Disney's latest Earth Day release, distributed under its "Disneynature" banner, is the environmental documentary Bears, and I'm delighted to report that it's nowhere near as insipid as 2012's Chimpanzee. Directors Alastair Fothergill's and Keith Scholey's exploration of a year in the lives of an Alaskan grizzly and her two newborn cubs boasts exquisite photography, informative context, legitimately disturbing bear-on-bear attack sequences, and a plucky sense of humor that, at my screening, seemed to appeal to all demographics. (The kids especially enjoyed the slapstick involving a cub with a clam stuck on his claw. The grown-ups, meanwhile, chuckled at a bunch of offhand remarks by narrator John C. Reilly, perhaps because the actor already sounds so much like a bear - more specifically, a teddy bear.) But I continue to be irritated by the apparent studio directive that requires every Disney doc to emerge as a Disney cartoon. Like its Disneynature predecessors, Bears comes complete with a manufactured, imposed narrative involving plucky kids and a perilous quest and a nefarious adversary and a wacky supporting pal of a different species (with a tag-along raven filling that role here); you can be awed by the astonishing nature photography here and still feel like you're staring at nothing but animated pixels. All things considered, I'd hardly recommend that family-film hunters turn up their noses at Bears, but just once I'd like to see Disney explore wildlife without my expecting the on-screen animals to launch into a spirited rendition of "Hakuna Matata."
A HAUNTED HOUSE 2
In the horror-flick spoof A Haunted House 2, there's a moderately clever, staggeringly filthy montage involving Marlon Wayans having his way with a porcelain doll, and another in which he beats said doll within an inch of its "life" before sobbing and curling into a fetal position on her lap (right before having his way with her again).

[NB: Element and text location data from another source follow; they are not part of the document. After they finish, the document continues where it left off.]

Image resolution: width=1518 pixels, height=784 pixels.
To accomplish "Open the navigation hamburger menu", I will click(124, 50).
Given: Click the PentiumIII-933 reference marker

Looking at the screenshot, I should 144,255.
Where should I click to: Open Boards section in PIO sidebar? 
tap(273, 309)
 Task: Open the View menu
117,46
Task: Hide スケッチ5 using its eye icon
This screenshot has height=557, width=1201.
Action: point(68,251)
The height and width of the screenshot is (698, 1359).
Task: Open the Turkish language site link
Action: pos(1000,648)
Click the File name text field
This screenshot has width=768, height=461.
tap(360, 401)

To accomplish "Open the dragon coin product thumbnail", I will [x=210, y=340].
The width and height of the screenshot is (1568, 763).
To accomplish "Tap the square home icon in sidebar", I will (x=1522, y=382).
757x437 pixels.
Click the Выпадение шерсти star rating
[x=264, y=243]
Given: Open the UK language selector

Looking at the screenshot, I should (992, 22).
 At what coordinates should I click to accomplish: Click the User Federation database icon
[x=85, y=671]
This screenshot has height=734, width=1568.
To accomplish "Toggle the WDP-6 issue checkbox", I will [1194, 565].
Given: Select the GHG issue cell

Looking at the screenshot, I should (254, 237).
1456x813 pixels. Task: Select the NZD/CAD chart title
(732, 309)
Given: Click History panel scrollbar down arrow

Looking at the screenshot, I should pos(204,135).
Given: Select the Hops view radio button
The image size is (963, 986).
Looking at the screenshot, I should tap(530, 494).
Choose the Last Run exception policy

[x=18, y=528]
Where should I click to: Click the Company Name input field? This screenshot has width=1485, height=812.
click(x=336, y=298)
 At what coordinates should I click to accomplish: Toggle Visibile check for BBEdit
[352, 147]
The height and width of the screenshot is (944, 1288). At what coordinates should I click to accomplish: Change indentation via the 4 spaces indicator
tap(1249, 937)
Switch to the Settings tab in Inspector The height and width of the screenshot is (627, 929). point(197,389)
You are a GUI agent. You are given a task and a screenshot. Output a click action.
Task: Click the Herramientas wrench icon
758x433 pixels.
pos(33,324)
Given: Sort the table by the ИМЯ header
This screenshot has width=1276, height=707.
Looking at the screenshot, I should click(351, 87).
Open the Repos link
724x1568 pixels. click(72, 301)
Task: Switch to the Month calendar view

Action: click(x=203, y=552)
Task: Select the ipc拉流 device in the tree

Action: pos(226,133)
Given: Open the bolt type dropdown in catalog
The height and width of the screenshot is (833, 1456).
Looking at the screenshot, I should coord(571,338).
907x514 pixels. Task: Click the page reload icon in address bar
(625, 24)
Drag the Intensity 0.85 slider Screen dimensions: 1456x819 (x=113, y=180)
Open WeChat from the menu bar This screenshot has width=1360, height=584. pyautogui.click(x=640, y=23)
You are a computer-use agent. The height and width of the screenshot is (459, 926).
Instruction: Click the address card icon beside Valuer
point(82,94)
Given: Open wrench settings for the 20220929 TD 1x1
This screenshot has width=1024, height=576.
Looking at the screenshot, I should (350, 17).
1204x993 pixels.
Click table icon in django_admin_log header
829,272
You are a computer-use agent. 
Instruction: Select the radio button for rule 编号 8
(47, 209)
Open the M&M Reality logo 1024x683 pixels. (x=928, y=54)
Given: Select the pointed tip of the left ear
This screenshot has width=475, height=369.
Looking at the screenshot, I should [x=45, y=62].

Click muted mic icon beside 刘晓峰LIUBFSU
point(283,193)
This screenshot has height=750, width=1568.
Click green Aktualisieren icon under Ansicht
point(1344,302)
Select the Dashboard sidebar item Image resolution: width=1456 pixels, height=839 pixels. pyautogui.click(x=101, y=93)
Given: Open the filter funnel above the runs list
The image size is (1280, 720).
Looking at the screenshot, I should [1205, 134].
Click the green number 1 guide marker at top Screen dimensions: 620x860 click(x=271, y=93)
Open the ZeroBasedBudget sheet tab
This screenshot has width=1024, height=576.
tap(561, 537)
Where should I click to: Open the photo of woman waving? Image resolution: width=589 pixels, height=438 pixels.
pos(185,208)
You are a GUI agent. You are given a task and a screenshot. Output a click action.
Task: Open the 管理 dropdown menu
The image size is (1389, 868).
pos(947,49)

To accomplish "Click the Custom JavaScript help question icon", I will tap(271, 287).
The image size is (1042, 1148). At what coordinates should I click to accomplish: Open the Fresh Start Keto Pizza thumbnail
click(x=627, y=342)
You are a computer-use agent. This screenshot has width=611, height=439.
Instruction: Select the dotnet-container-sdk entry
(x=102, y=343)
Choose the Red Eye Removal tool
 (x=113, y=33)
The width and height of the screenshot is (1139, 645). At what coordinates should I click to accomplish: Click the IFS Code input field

And now you're completely caught up on every borderline-amusing thing that happens in director Michael Tiddes' follow-up to last spring's A Haunted House - a sequel so astonishingly, relentlessly unfunny, and one featuring a Wayans performance so off-the-charts shrill and grating, that I watched it practically open-mouthed with shock. (I actually kind of liked the first Haunted House, but I've now completely forgotten why.) Nothing else needs to be said, except, perhaps, that one of Wayans' possibly ad-libbed lines here finds him screeching, "When are they gonna stop making Scary Movies without the Wayans?!? They f---ing suck!!!" Note to Marlon: Those who star in A Haunted House 2 should not throw stones.